Housekeeping is a big component, Deitemeyer said. How stayover cleaning works is an ongoing conversation. Eliminating daily housekeeping works up to a point, but the luxury consumer may still want the service on a daily basis, and the luxury segment will be back with higher average daily rates.

“That’s a slippery slope with this stuff as you think about the different brands as you think about the nuances in the brands,” he said. “It’s housekeeping. It’s food and beverage. When can we suspend the buffet versus when do we have to have it?”

The good news now is the break-even point for hotels is much lower than it used to be, he said. The question is how sustainable that will be given the expectations that wages will increase.

“Some of these efficiencies, some of the things we’ve seen, we either have to keep those or we have to find additional ways to be more efficient.”

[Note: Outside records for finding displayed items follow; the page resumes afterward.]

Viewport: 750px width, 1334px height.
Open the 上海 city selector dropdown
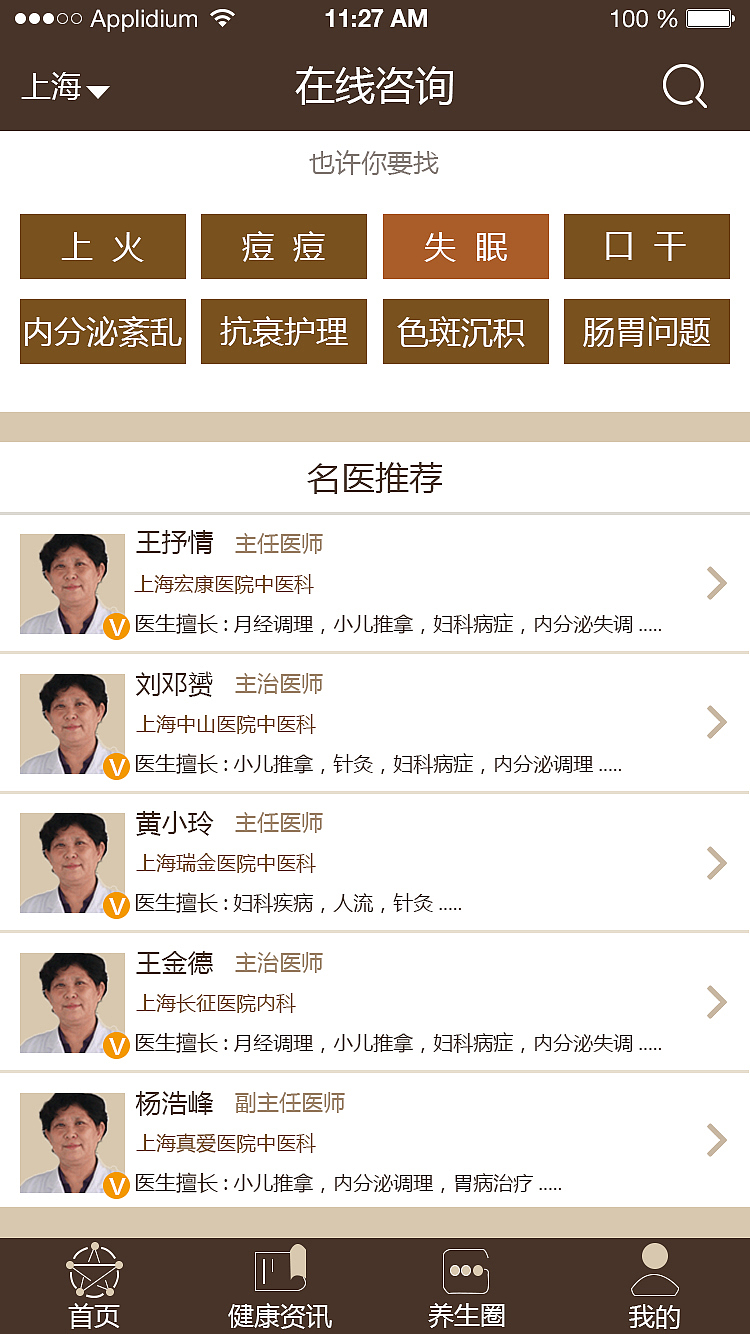64,88
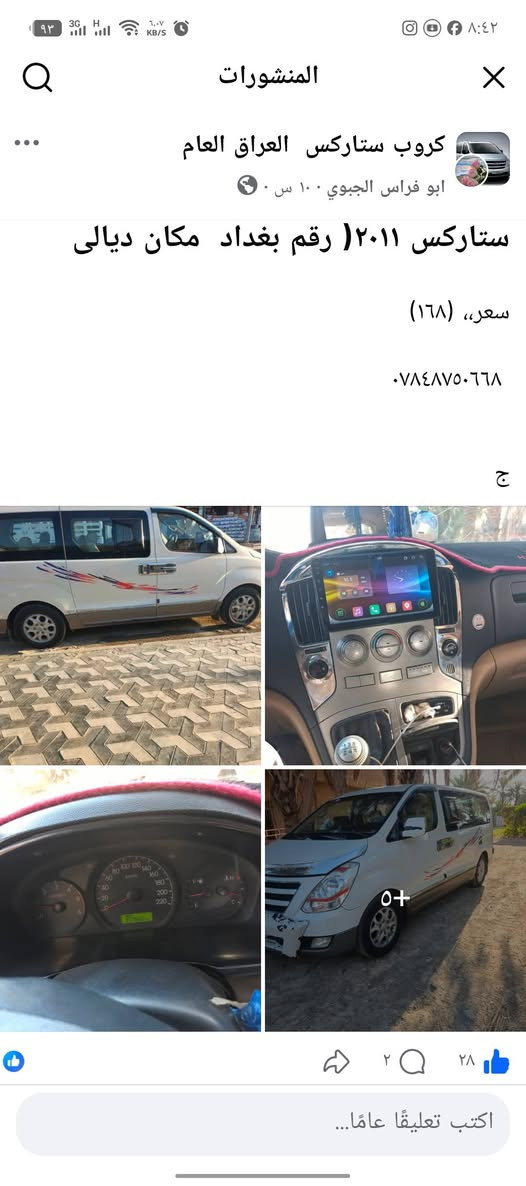Share the post using the arrow icon
Screen dimensions: 526x1186
pos(336,1062)
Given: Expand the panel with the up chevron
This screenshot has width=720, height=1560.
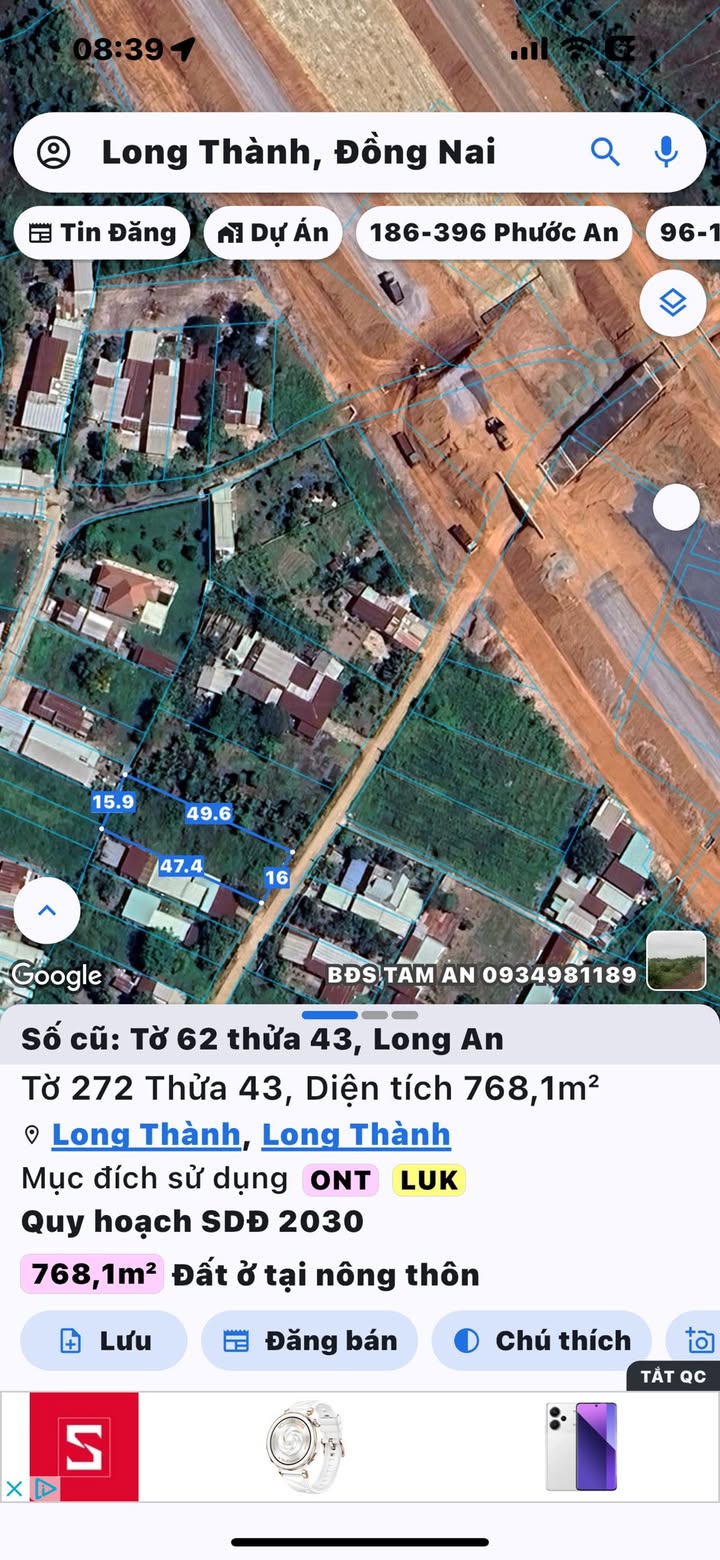Looking at the screenshot, I should [46, 911].
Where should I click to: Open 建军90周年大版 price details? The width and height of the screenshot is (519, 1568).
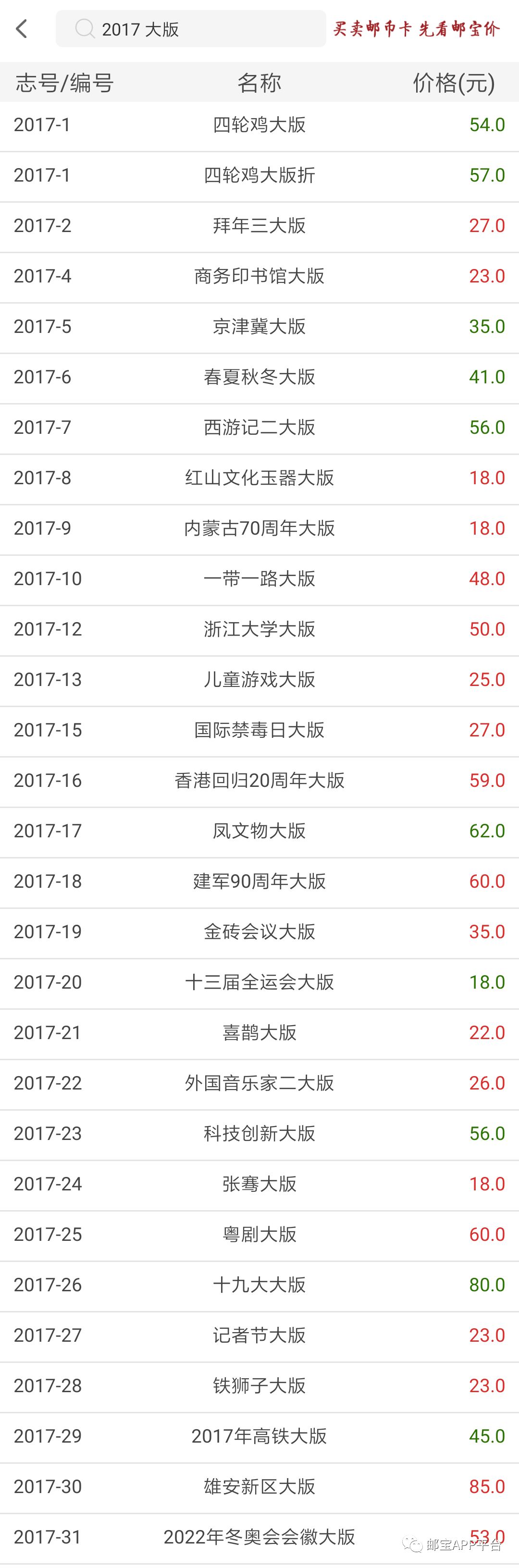259,882
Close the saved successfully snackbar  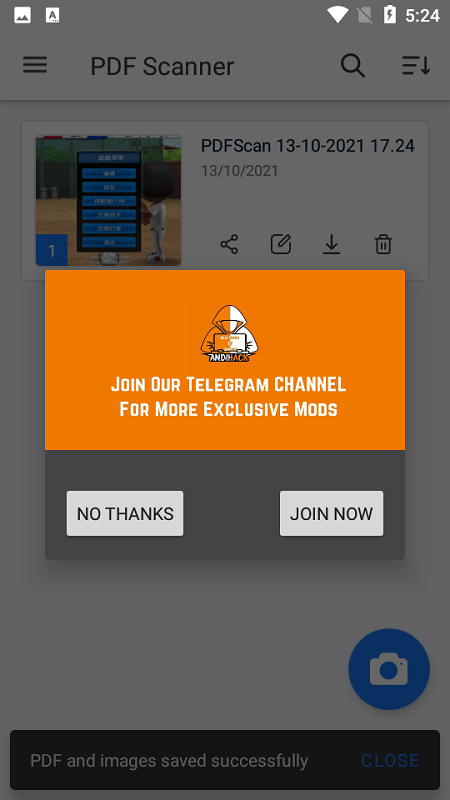[x=390, y=760]
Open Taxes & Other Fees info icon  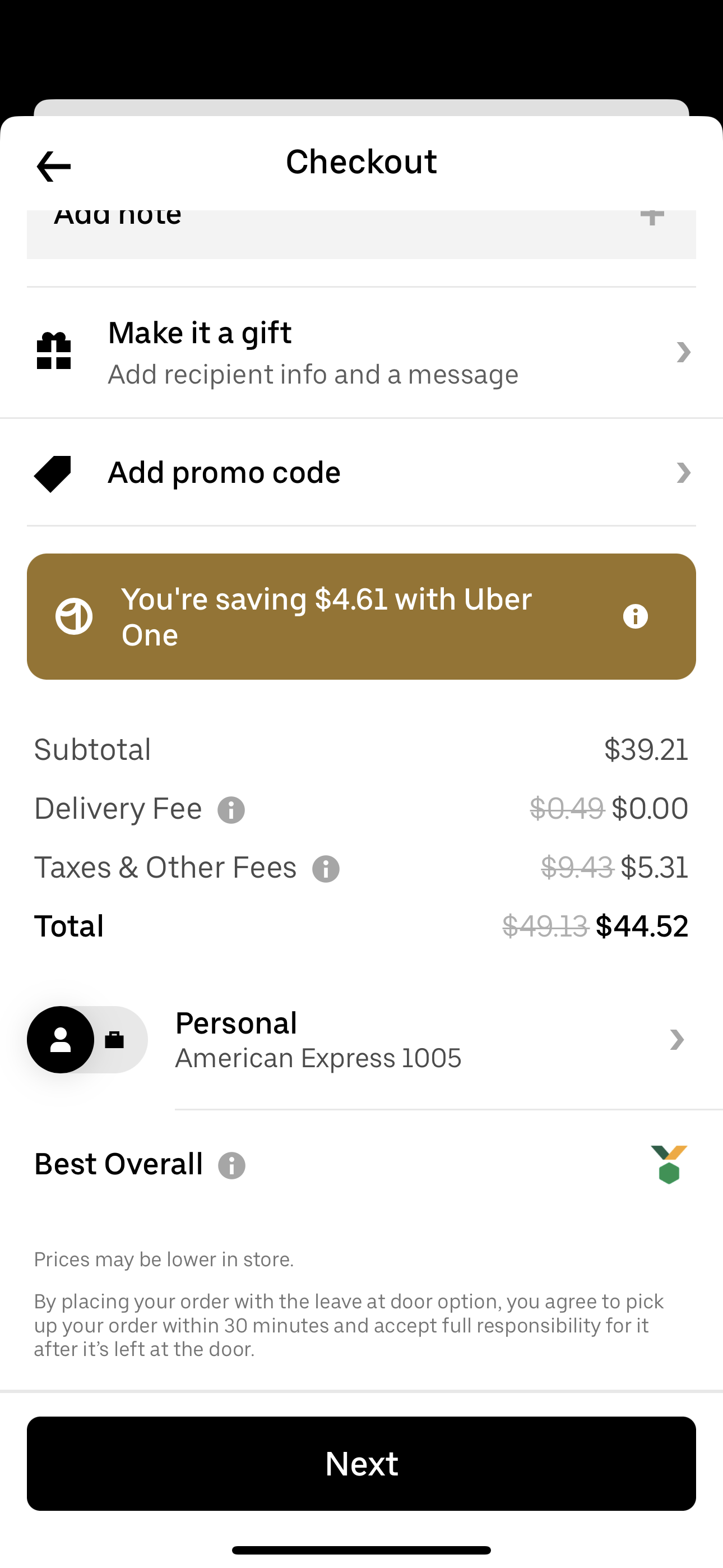(x=326, y=869)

Companies can only save so much, Merkel said. Everyone has worked hard to make sure they’ve been running their businesses as efficiently as possible. There’s always a change, and COVID-19 was an extreme scenario no one expected.

If people want a service a hotel provides, they have to pay for it, he said.

“We have to just be really diligent about what we’re providing and that we’re getting paid for it,” he said. “In an economy hotel, you’re paying for ‘x.’ At a luxury hotel, you’re paying for ‘y,’ and we have to be smart about how we’re charging for it and how we’re differentiating the product so that people find the value.”